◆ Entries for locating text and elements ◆
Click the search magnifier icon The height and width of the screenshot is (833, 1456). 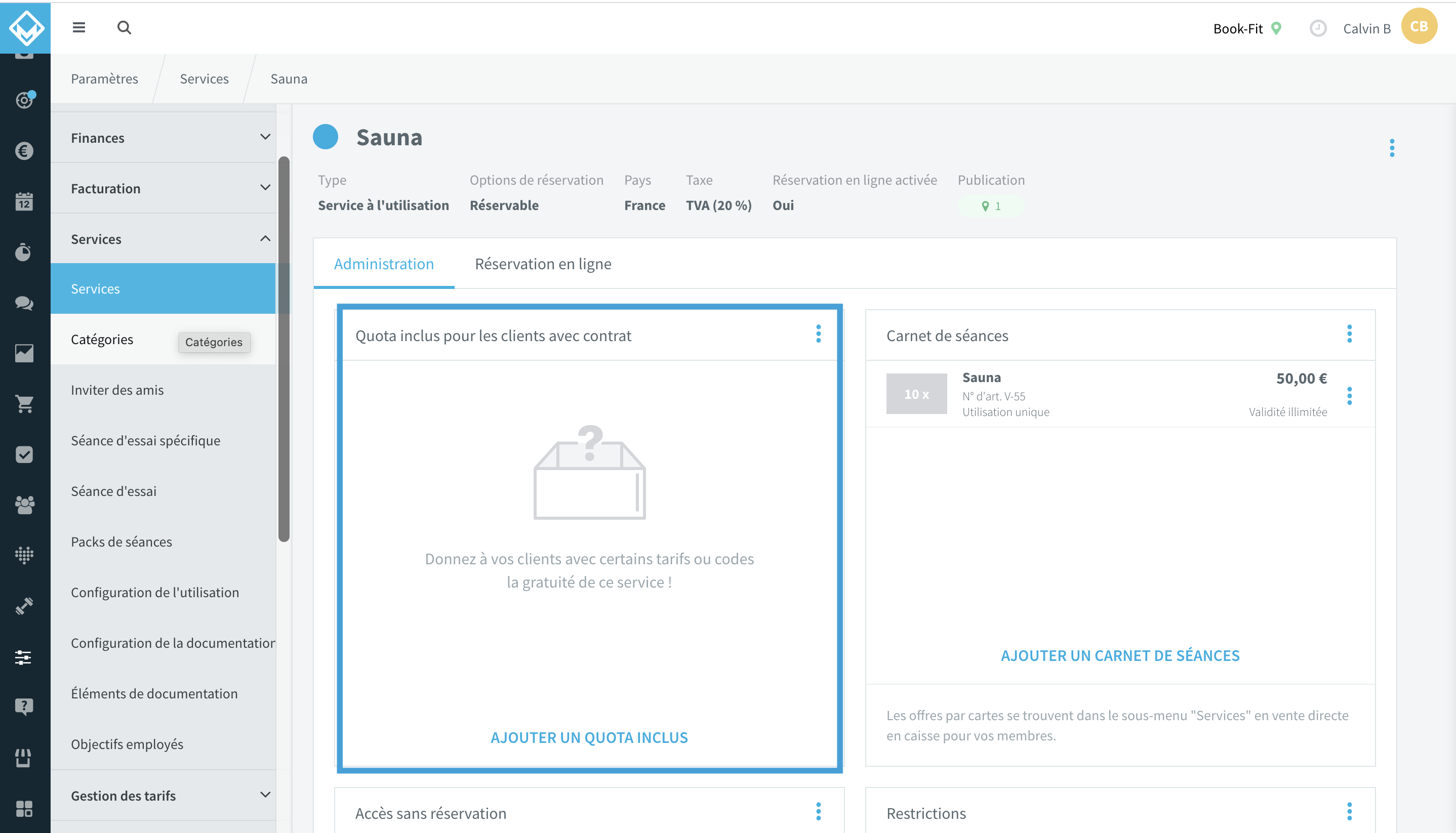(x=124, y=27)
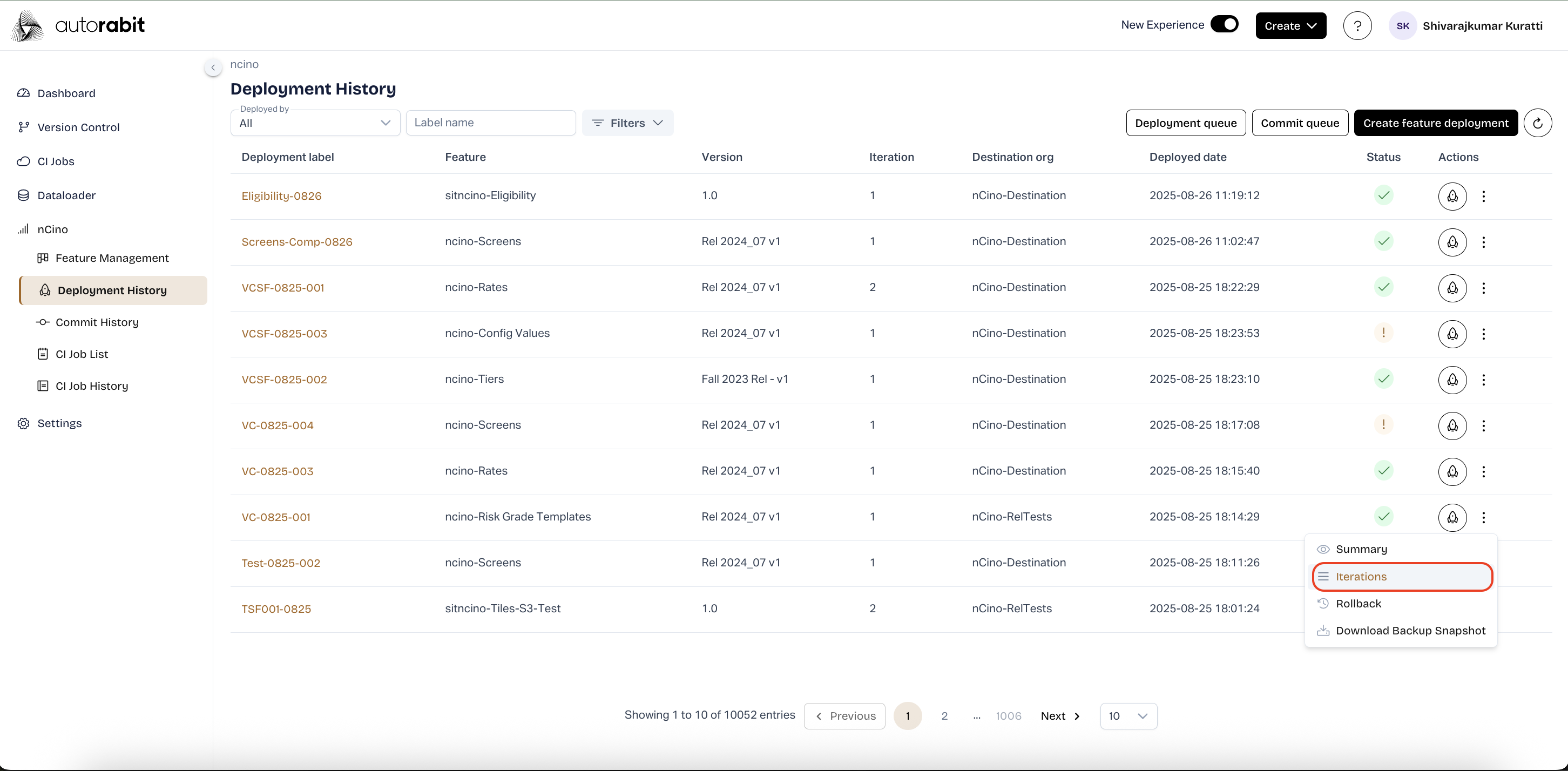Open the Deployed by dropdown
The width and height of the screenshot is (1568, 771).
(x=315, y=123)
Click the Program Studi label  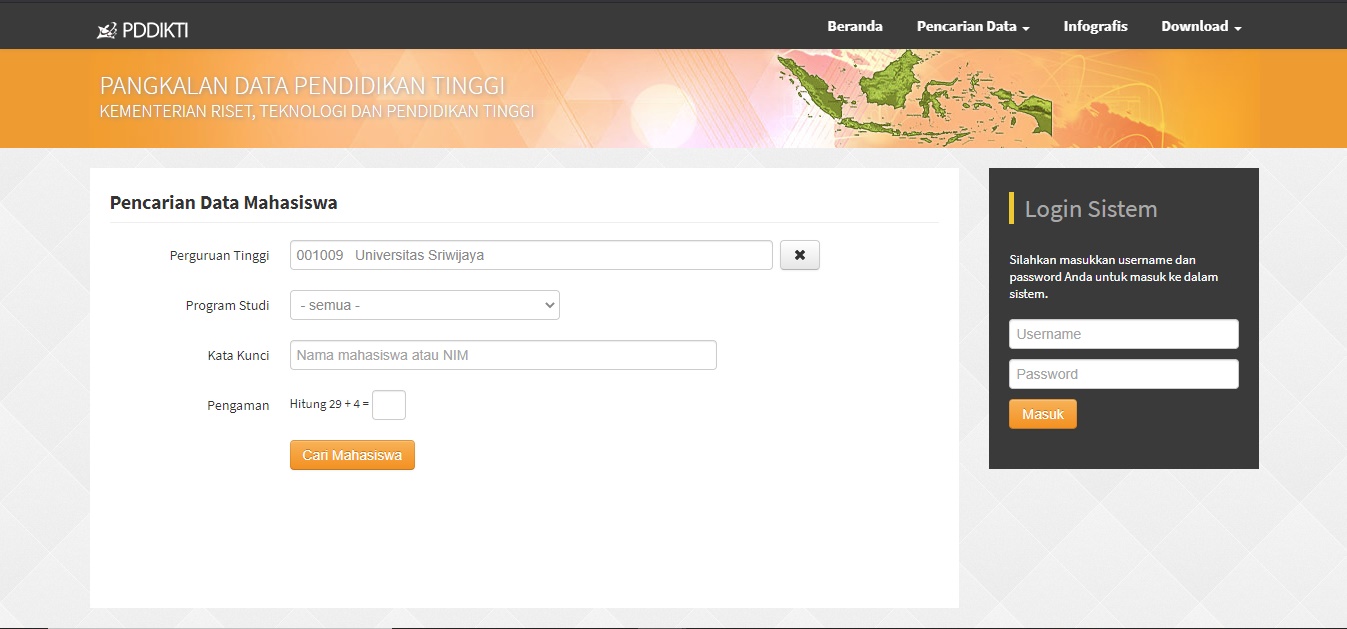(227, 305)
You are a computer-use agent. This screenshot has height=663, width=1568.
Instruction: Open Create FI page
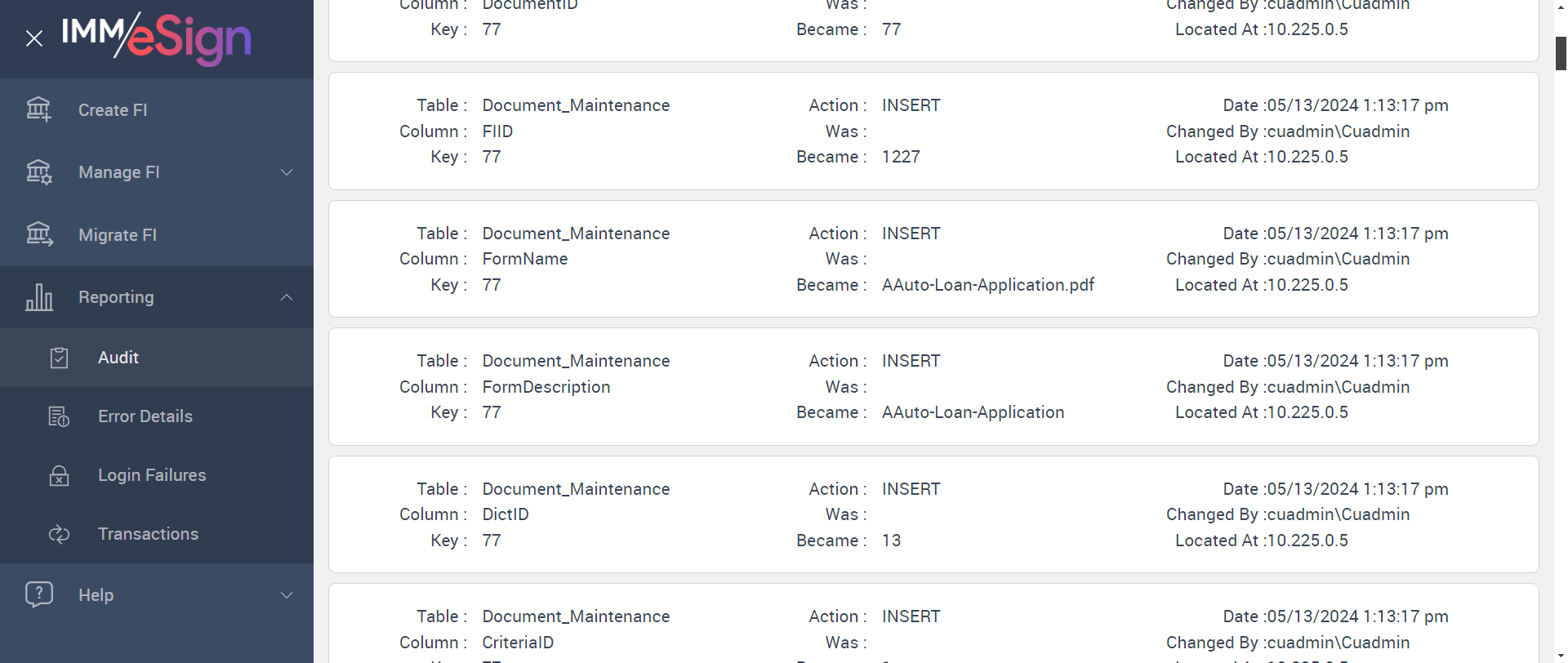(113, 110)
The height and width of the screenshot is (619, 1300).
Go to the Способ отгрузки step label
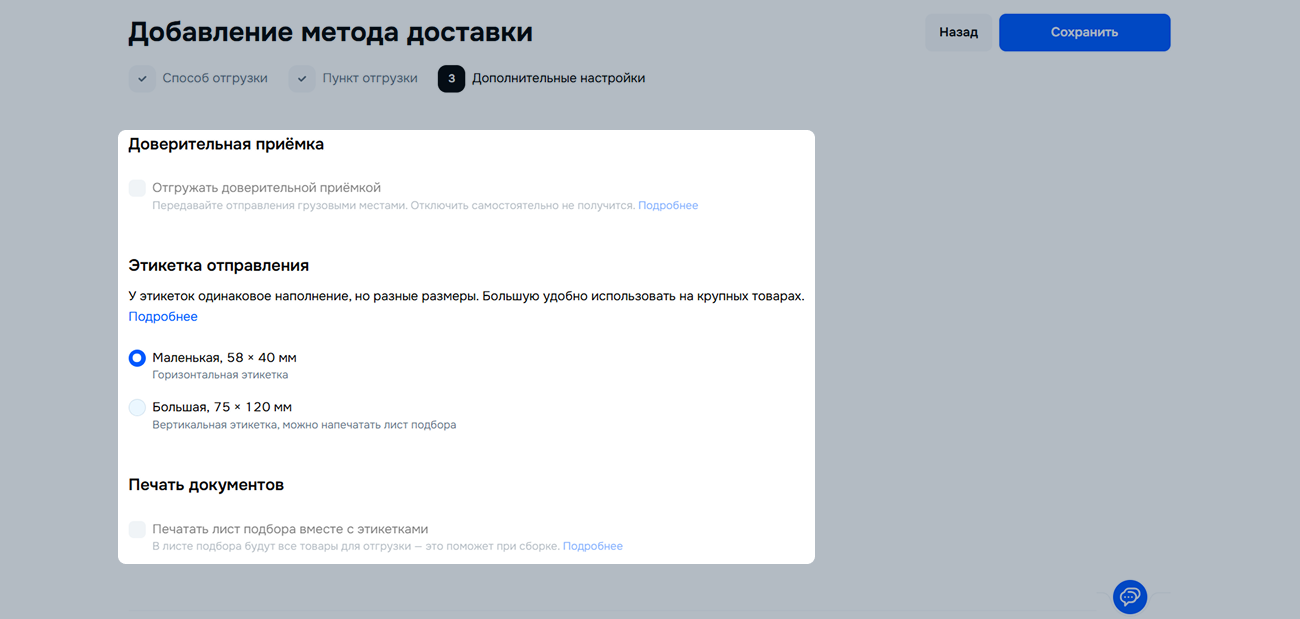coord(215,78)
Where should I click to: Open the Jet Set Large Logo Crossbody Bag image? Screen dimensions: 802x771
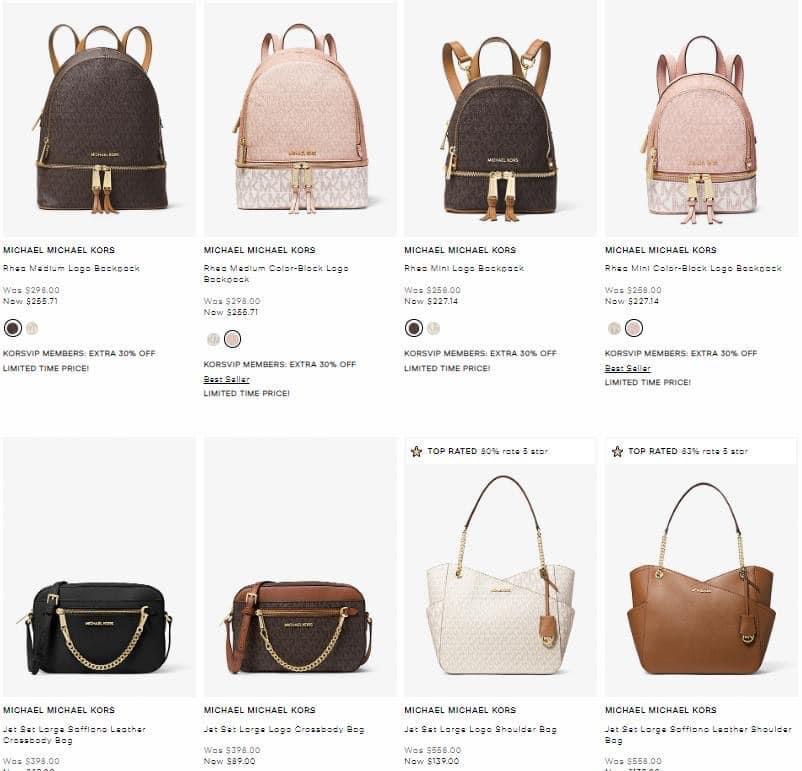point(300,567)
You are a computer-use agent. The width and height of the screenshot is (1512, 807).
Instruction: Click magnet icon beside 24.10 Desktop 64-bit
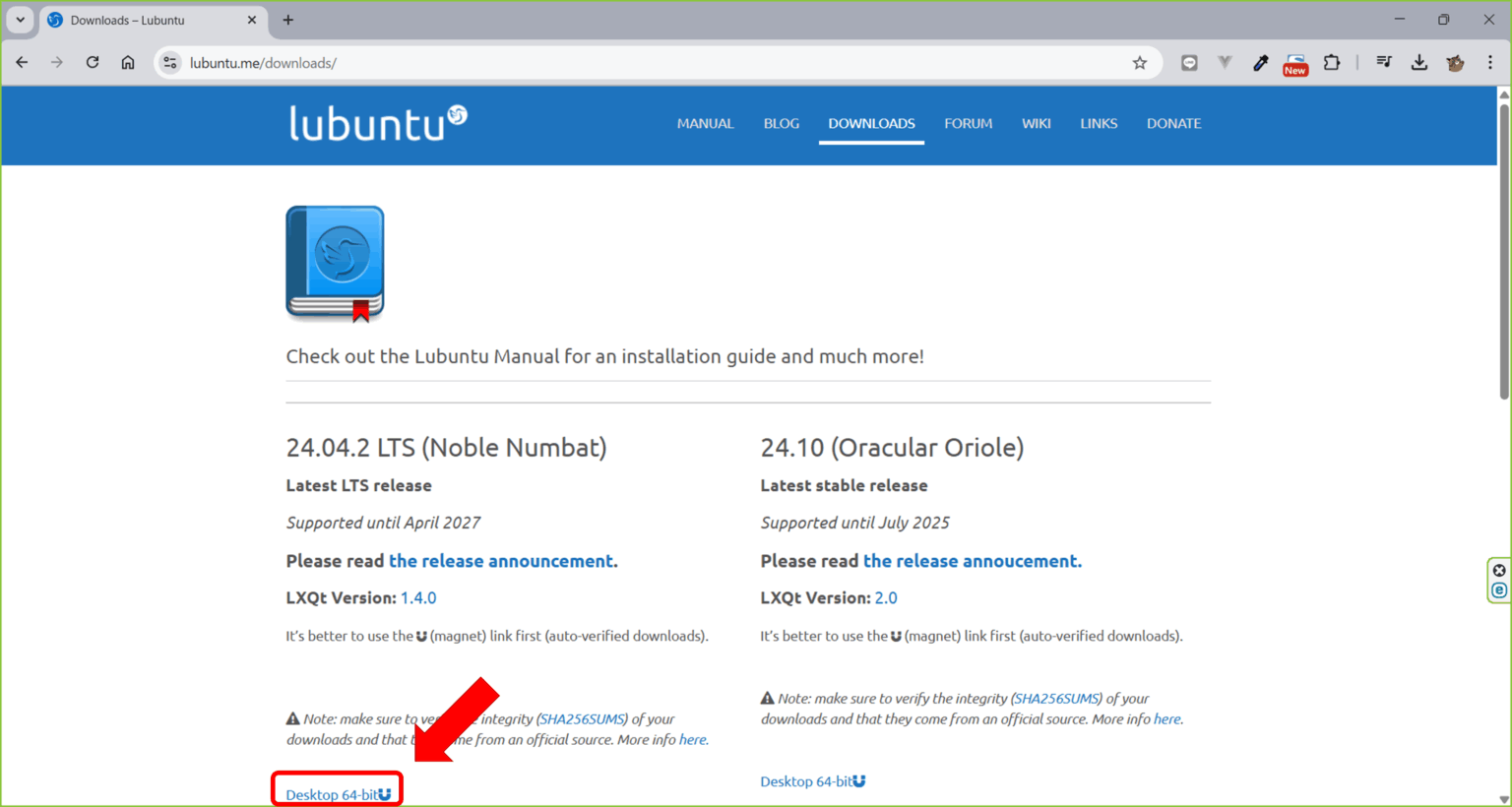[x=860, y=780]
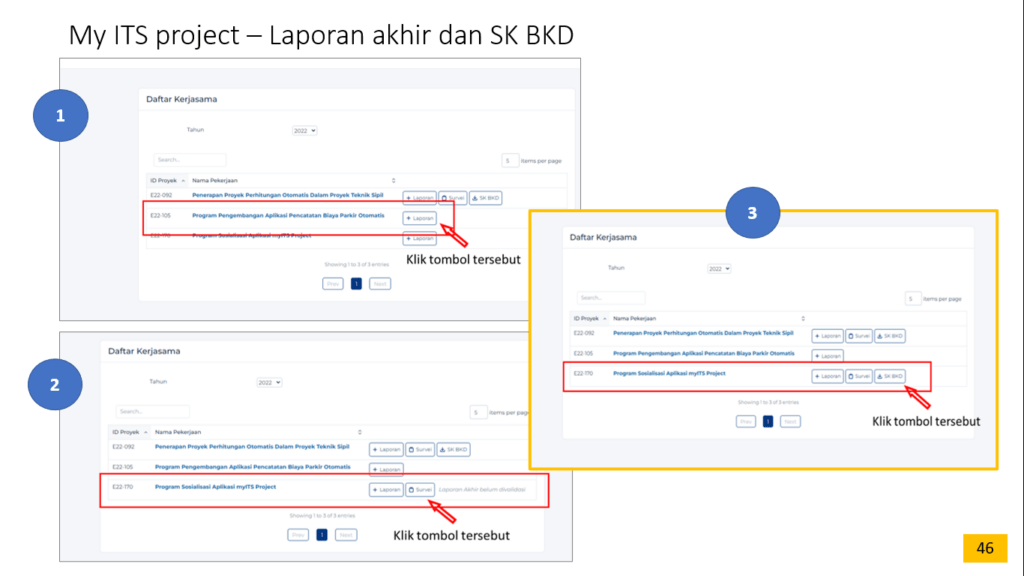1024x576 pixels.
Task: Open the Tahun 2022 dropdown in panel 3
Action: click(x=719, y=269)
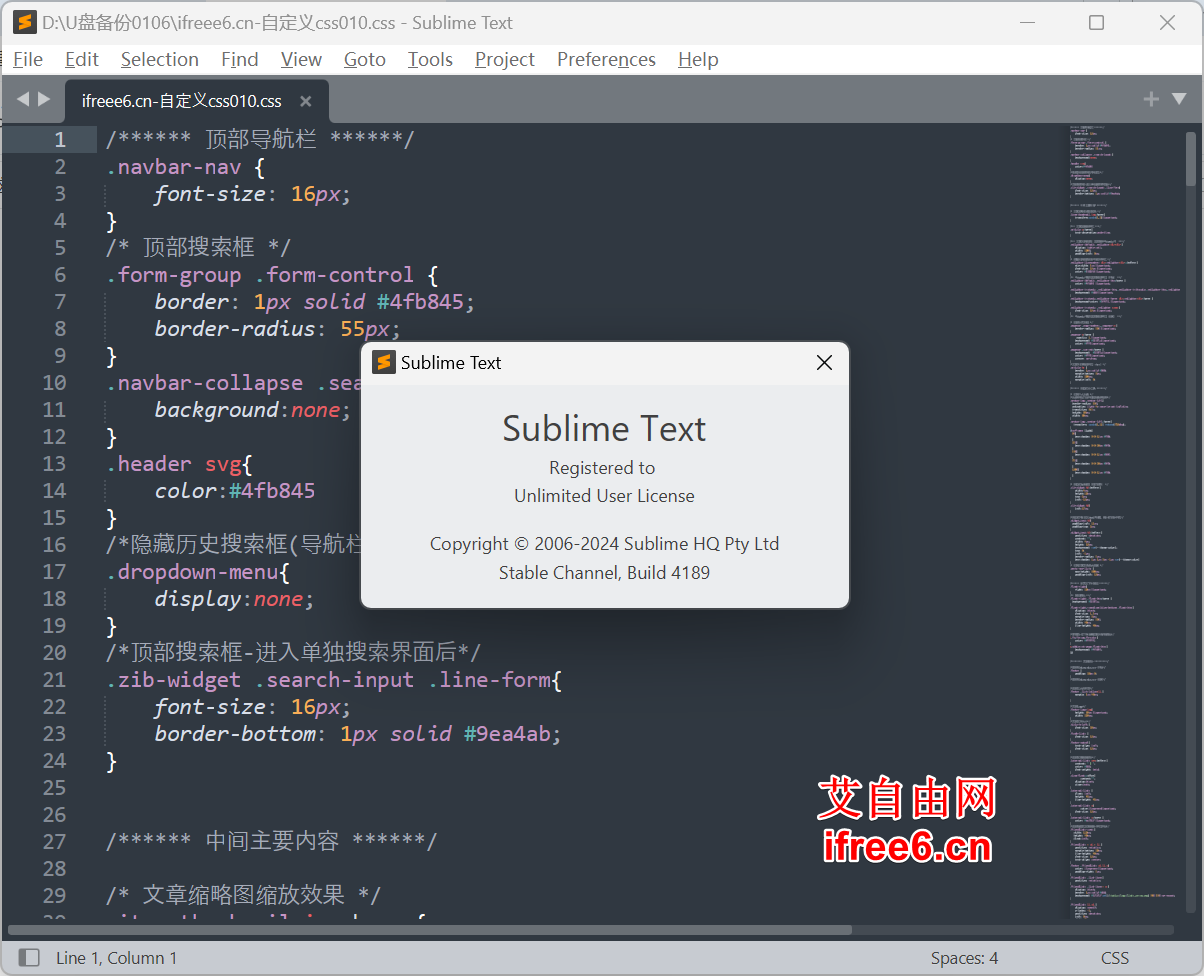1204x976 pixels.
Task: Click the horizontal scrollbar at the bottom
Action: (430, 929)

◆ THE TASK ◆
Gather every line in the rows above that contains the word "Instruction", and list each of those lines in full.

◆ TASK OUTPUT ◆
Instruction: Open Create FI page
Instruction: Click magnet icon beside 24.10 Desktop 64-bit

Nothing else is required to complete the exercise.